CHANGED FOR GOOD

(Ina Gasgonia, Live Pure Movement)

            How do I begin chronicling an experience that is worth more than a thousand words? A flurry of adjectives instantly come to mind (so I could aptly describe how amazing and beautiful the World Youth Day was), but try as I may to be the vocabulary junky that I am, only 11 simple words surface to encapsulate what the World Youth Day means to me: I met Jesus in Madrid, and He changed me for good.

 

When the World Youth Day was held in Manila (in 1995), my parents brought me to the overnight vigil at Luneta. I was only 9 years old then, but my memory can still vividly recall the influx of people walking in packs, praying, cheering, and appearing to have the time of their life. The next morning, I was made to stand in line (beside my mom) right behind an array of barricade so that we could see up close Pope John Paul II riding his pope mobile. Then, after hours of waiting, I finally saw him! Who was this Pope they dearly loved? To me, then, he was just an old holy man whom my mom desperately wanted to see, but interestingly, there was something in that moment when the Pope was smiling and waving at us which I could not comprehend, there was peace brought about by his presence and that peace overwhelmed me to tears. There I was in my first World Youth Day experience; innocent yet moved by an encounter I will never forget. Who would have imagined that 16 years after, the Lord will bring me to the World Youth Day in Madrid, but not anymore as a candid little girl but as a woman burgeoning in her missionary life? 

 

The 2 weeks we spent in Madrid are memories already frozen in my heart for a lifetime to keep. The beauty of Valdefuentes (our home for the Days in the Diocese). The Pilgrimage to Our Lady of Fatima. The wondrous architecture that fills every corner of the city. The sumptuous meals we had. The long walks, the long lines and the long hours under the scorching heat of the sun. The chants and cheers of fellow pilgrims from all over the world. The catechesis, sessions and liturgies which left an imprint in my heart. All these and more tell the story of how awesome the World Youth Day was for me! But what truly made these worthwhile and life-changing was that in every experience, even in their mere simplicity and normalcy, I encountered Jesus Christ.

 

Here are my unforgettable WYD experiences, to just a mention a few.

 

Pilgrimage to Our Lady of Fatima in Portugal. The minute I stepped into the court facing the Basilica, I knew that I was standing on holy ground. Every corner of that place was a sight to behold! My heart was just crying out in joy and in gratitude of where the Lord has brought me. To stand on such a sacred place and to pray exactly where Our Lady had an apparition is indeed the most wonderful blessing! I felt Mama Mary’s presence all throughout that day. There was this peace and joy that comforted all my weariness. Chancing upon a priest friend as we were touring the area, we were reminded to pray for purity and to pray the rosary everyday for the salvation of souls. My trip to Our Lady of Fatima is a reminder to me of how so many people in this world needs our prayers. Blessed to be living this life, I was convicted to grow closer to Mary and to never stop praying and interceding for people, especially for those who do not know Jesus yet or who just plainly refuses to accept Him. I ended that blessed day with these words: Thank you Mother Mary for showing me the way to your son, you are my idol. Truly, through Our Lady, I met Jesus Christ.

# Exercise materials

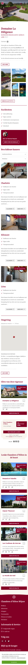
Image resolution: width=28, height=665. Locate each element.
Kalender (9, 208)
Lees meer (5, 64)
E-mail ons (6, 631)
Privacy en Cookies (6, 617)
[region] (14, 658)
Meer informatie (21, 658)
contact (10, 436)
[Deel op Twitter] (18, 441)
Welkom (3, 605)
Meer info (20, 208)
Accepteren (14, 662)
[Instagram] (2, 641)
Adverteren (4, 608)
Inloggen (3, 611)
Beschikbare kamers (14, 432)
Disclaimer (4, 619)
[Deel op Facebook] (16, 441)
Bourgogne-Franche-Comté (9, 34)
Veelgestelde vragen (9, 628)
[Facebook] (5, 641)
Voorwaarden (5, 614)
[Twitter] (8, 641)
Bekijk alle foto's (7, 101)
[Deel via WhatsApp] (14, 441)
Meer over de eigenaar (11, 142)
...
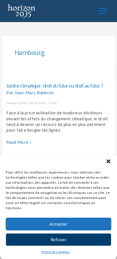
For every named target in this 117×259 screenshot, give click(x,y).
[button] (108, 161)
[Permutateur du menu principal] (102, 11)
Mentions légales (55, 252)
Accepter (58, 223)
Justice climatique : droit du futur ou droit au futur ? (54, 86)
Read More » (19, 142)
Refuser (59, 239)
---
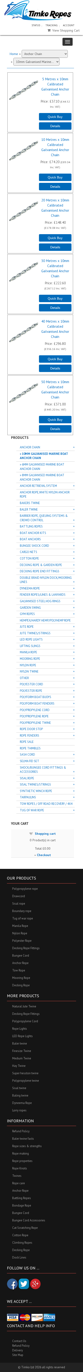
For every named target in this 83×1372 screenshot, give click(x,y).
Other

# Direction 1
Set down the lines of the listing exactly, starting at the line that contains "Image resolution: width=28, height=665." and ending at the line that contains "[Deel via WhatsApp] (14, 441)", with both of those lines included.
# Direction 2
Take the World Youth Day essay further, picking up right after its last sentence.
The World Youth Day essay and the listing come from separate, unrelated sources.

# Result 1
Image resolution: width=28, height=665. Locate each element.
Kalender (9, 208)
Lees meer (5, 64)
E-mail ons (6, 631)
Privacy en Cookies (6, 617)
[region] (14, 658)
Meer informatie (21, 658)
contact (10, 436)
[Deel op Twitter] (18, 441)
Welkom (3, 605)
Meer info (20, 208)
Accepteren (14, 662)
[Instagram] (2, 641)
Adverteren (4, 608)
Inloggen (3, 611)
Beschikbare kamers (14, 432)
Disclaimer (4, 619)
[Deel op Facebook] (16, 441)
Bourgogne-Franche-Comté (9, 34)
Veelgestelde vragen (9, 628)
[Facebook] (5, 641)
Voorwaarden (5, 614)
[Twitter] (8, 641)
Bekijk alle foto's (7, 101)
[Deel via WhatsApp] (14, 441)

# Result 2
 

Christopher West’s Theology of the Body. Given the huge numbers of pilgrims forcibly trying to squeeze themselves into the auditorium just to listen to Christopher West, it was truly a blessing for the eight of us from the CFC FFL group to be allowed in. To be there, to listen to Christopher West’s take on Pope John Paul II’s TOB was an afternoon that literally blew my mind! I was refreshed, and I relearned so many of the things that were already taught to me. The Beauty of God’s Plan for Our Sexuality. Love vs. Lust. The Gift of Chastity. My heart was just pierced that afternoon of the truth of who I was. My beauty, worth and purpose as a woman was affirmed, and I felt God telling me personally through Mike Mangione’s song these very lines “Woman in gown, you are made for much better than this!” Tears can’t help but flow. I felt so blessed to be there, and to hear all of the things I heard. I knew right that moment that the message I received should be shared, it was a message that changed my life and through our work in Live Pure, it is my hope that we may be able to share this blessing to the world. That afternoon ended with me saying these words to the Almighty: “Lord, I want to serve you for the rest of my life in whatever vocation you will call me to.” Truly, Jesus was there and he touched my heart deeply.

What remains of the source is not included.